Tag Archives: buckskin

Finer Things

Seneca Women Selling Beadwork at Niagra Falls

When explorers and settlers first came to the New World, they brought beads with them. These items were small, lightweight, and (hopefully) useful trading goods. Native Americans had used beads before contact with whites, but they valued the new, unusual beads that the Europeans brought. Glass beads, usually made in Venice, Italy, were something Native Americans could not manufacture on their own, and were highly valued. Early trade beads were large, but eventually, tiny “seed” beads were introduced, and Native Americans used them on buckskin and cloth.

Different tribes developed different preferences for bead colors and ornamentation styles.
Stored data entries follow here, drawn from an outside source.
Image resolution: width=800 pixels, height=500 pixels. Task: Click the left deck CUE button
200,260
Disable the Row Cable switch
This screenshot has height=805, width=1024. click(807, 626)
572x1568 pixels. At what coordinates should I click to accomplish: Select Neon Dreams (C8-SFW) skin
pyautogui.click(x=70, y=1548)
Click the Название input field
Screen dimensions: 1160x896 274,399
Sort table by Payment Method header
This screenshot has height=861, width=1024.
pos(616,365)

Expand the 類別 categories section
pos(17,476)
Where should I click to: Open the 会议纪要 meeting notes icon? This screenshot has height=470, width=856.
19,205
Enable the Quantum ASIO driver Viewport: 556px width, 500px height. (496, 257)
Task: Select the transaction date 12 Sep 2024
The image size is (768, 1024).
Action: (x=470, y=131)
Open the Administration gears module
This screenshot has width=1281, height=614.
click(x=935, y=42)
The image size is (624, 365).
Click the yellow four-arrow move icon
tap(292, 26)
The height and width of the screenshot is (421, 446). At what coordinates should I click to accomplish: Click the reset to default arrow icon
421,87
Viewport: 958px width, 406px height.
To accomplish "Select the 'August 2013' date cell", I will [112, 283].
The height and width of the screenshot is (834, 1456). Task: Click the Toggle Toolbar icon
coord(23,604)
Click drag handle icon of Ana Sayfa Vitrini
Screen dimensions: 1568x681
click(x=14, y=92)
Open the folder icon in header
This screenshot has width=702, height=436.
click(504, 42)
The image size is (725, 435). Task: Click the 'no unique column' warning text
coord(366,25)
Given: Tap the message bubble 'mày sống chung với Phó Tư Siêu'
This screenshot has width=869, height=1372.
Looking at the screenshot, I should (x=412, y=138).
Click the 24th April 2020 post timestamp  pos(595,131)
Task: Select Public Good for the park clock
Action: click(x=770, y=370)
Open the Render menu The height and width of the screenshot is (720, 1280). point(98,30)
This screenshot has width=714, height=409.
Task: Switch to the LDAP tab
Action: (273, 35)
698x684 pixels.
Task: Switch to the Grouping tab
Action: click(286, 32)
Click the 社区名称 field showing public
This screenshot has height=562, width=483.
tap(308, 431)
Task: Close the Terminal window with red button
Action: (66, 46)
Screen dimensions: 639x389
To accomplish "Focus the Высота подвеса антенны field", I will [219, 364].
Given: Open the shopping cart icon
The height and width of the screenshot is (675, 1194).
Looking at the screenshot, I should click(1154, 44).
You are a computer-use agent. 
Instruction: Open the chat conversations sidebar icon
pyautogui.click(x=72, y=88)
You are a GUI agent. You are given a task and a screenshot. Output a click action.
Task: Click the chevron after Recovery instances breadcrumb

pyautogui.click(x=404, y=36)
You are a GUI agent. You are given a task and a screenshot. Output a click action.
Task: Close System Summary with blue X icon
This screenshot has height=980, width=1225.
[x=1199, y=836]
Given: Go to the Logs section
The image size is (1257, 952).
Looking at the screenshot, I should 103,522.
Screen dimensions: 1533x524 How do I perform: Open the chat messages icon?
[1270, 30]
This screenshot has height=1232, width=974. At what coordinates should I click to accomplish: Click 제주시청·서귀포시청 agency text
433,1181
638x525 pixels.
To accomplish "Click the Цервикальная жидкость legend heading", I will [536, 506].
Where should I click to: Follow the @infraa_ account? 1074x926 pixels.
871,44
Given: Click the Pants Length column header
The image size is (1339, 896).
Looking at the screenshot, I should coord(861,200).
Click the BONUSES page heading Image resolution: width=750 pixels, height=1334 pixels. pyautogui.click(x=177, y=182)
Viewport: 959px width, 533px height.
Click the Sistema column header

Sioux Indians preferred chalk white or blue background colors, and various shades of blues and greens for design.The Crow liked blue and a color called Cheyenne Pink for their backgrounds, with red, dark blue, yellow, green, and sometimes purple design colors. Native American women invented two methods of using beads: loom beading and applique embroidery. For looms, they fastened birch bark with holes in it over bow-shaped branches and threaded rows of beads through the holes. Women created distinctive patterns from chains of beads in rows and columns; these patterns became associated with different groups so that an Indian man could be identified from a distance based on the bead color and pattern of his clothing.